Fatigue and inexperience were the causes of an aircraft incident that took place at Dover Air Force Base in May, according to a report issued following a formal investigation by the Air Force.
A redacted copy of the report was obtained by the Dover Post from the Air Mobility Command; AMC is the command headquarters for Dover AFB.
The airplane was a 20-year-old C-17 Globemaster III from Joint Base Charleston, S.C. and was flown by a Charleston crew. The flight plan had the crew departing Afghanistan and then making a rest stop at a base in Turkey, after which they flew to a base in Spain and then headed across the Atlantic Ocean for Dover. The crew was scheduled to fly to Charleston following their stop at Dover.

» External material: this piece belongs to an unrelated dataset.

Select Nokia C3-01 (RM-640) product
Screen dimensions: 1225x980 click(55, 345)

According to the report, the crew was a little over 19 hours into a scheduled 22-hour flight duty period when the aircraft approached Dover at 2:46 p.m., May 9.

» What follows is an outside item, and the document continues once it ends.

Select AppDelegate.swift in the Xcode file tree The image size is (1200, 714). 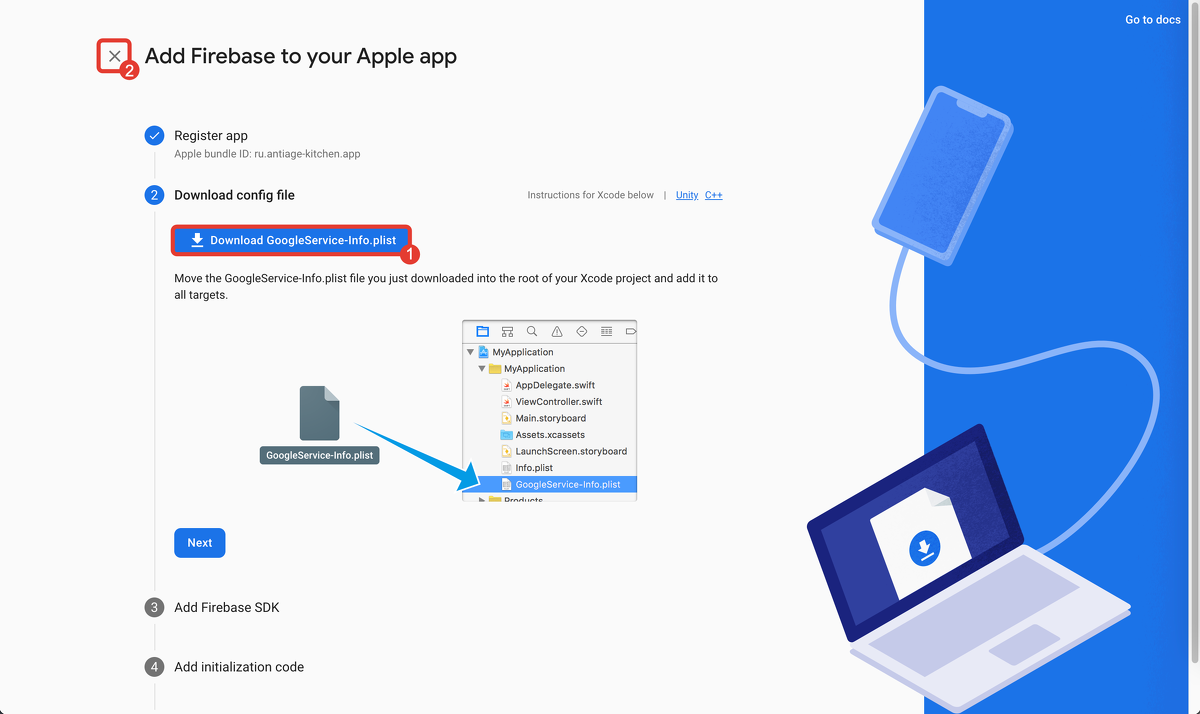pos(555,385)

The crew elected to land the aircraft on Runway 01, the end of which is immediately adjacent to Del. Route 1, and is several hundred feet from the Tilcon borrow pit, across Route 1.
According to the report, the aircraft came in at the wrong angle, descending to 300 feet above the ground. Both the pilot and copilot did not recognize anything was amiss until the plane was approximately 75 feet above the ground when they received a warning the aircraft was losing the speed necessary to keep it in the air. As this occurred, about two seconds before touchdown, the pilot started a "go around" procedure, designed to get the aircraft back into the air for another landing attempt. This effort failed due to lack of time and engine thrust, however, and the C-17 was low enough that its main landing gear hit an antenna array at the end of the runway.
The aircraft touched down on an unimproved area of the runway, approximately 1,000 feet short of the concrete surface, resulting in blown tires and damage to the fuselage, landing gear and gear doors.
Immediately after landing, the pilot allowed the aircraft to coast down the runway until he could move it to an adjacent taxiway. No one among the passengers or crew was injured.
The report found neither the pilot nor the copilot had brought in an aircraft at the required 2.5-degree angle required for Dover and that the pilot had set the aircraft instrumentation at three-degrees, which is the standard approach for most airfields. The long hours in the air most likely were a factor, as the pilot failed to recognize a number of factors that, if corrected, could have prevented the accident.
The report did not include an estimate of monetary damage to the aircraft, although an item in the unofficial Air Force Times placed the figure at $7 million. It also did not detail any disciplinary action taken against the crew, as those actions would typically be handled within the chain of command at Charleston.